__Objective A__
Please repeat word for word the part of the rows below that opens with the line containing "Locate an element" and closes with the line containing "sweatbands [238, 750]", including both of those lines.

__Text section__
>> START
Beltane, 1 May 2012
The world of 2012 is full of the awareness that we are a species of emergent consciousness, that we are processing our way through darkness into light.
Many are those who came here for this purpose. Here is the story of a few of us who gathered in 1995 at the event called the Hundredth Monkey Camp, to reach inside ourselves, to reach out and touch the world.
Our goal... Waking The Monkey.
Chapter 1
Arrival
Friday
25th August 1995
The
sun was westering behind us as we turned down a narrow country lane that held
no obvious promise of anything much.
Just when we thought we were completely lost we came across an open farm
gate in the twilight with a sign on it which read “Monkeys” and an arrow
pointing inside.
Exultant and relieved that
we had found our destination before full nightfall, we drove through onto the
lumpy grass of the field. To our left
the hedge stretched forward and then veered to the right. Just beyond its end we discerned a yellow
geodesic dome with a campfire set before it.
>> END
__Data section__
>> START
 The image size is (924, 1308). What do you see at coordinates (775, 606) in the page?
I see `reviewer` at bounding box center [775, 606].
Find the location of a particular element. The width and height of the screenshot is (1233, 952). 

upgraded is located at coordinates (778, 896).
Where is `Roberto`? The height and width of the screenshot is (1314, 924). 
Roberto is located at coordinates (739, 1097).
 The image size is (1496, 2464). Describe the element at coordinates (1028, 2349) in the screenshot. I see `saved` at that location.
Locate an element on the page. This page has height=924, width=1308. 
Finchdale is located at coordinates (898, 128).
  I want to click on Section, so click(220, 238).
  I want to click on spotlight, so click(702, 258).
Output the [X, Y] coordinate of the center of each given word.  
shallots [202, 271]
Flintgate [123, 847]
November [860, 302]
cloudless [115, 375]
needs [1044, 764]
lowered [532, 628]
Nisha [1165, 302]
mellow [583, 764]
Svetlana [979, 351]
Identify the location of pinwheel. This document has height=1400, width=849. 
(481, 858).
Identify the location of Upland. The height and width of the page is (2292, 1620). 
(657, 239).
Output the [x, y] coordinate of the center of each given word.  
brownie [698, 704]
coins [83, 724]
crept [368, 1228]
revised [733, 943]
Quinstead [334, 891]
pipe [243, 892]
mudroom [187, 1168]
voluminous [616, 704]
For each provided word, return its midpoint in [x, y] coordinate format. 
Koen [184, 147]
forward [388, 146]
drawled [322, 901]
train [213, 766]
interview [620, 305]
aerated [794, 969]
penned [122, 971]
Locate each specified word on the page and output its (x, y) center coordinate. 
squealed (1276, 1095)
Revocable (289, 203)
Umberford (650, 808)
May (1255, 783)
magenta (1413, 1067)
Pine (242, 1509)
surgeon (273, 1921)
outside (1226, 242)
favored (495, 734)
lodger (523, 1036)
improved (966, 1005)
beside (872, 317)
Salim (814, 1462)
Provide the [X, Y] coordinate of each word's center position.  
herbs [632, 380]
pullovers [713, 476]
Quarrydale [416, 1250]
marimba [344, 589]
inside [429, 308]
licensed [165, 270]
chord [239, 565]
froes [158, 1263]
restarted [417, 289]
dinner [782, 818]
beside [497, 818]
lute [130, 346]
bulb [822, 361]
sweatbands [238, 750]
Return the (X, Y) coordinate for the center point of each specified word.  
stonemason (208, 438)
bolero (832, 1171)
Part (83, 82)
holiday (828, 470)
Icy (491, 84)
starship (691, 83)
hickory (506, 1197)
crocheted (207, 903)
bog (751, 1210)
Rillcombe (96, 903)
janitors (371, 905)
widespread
>> END
__Objective B__
Quote the part of the Hundredth Monkey Camp story that opens with the words "Beltane, 1 May" and closes with "darkness into light.".

__Complete output A__
Locate an element on the page. This page has height=924, width=1308. 
Finchdale is located at coordinates (898, 128).
  I want to click on Section, so click(220, 238).
  I want to click on spotlight, so click(702, 258).
Output the [X, Y] coordinate of the center of each given word.  
shallots [202, 271]
Flintgate [123, 847]
November [860, 302]
cloudless [115, 375]
needs [1044, 764]
lowered [532, 628]
Nisha [1165, 302]
mellow [583, 764]
Svetlana [979, 351]
Identify the location of pinwheel. This document has height=1400, width=849. 
(481, 858).
Identify the location of Upland. The height and width of the page is (2292, 1620). 
(657, 239).
Output the [x, y] coordinate of the center of each given word.  
brownie [698, 704]
coins [83, 724]
crept [368, 1228]
revised [733, 943]
Quinstead [334, 891]
pipe [243, 892]
mudroom [187, 1168]
voluminous [616, 704]
For each provided word, return its midpoint in [x, y] coordinate format. 
Koen [184, 147]
forward [388, 146]
drawled [322, 901]
train [213, 766]
interview [620, 305]
aerated [794, 969]
penned [122, 971]
Locate each specified word on the page and output its (x, y) center coordinate. 
squealed (1276, 1095)
Revocable (289, 203)
Umberford (650, 808)
May (1255, 783)
magenta (1413, 1067)
Pine (242, 1509)
surgeon (273, 1921)
outside (1226, 242)
favored (495, 734)
lodger (523, 1036)
improved (966, 1005)
beside (872, 317)
Salim (814, 1462)
Provide the [X, Y] coordinate of each word's center position.  
herbs [632, 380]
pullovers [713, 476]
Quarrydale [416, 1250]
marimba [344, 589]
inside [429, 308]
licensed [165, 270]
chord [239, 565]
froes [158, 1263]
restarted [417, 289]
dinner [782, 818]
beside [497, 818]
lute [130, 346]
bulb [822, 361]
sweatbands [238, 750]

__Complete output B__
Beltane, 1 May 2012
The world of 2012 is full of the awareness that we are a species of emergent consciousness, that we are processing our way through darkness into light.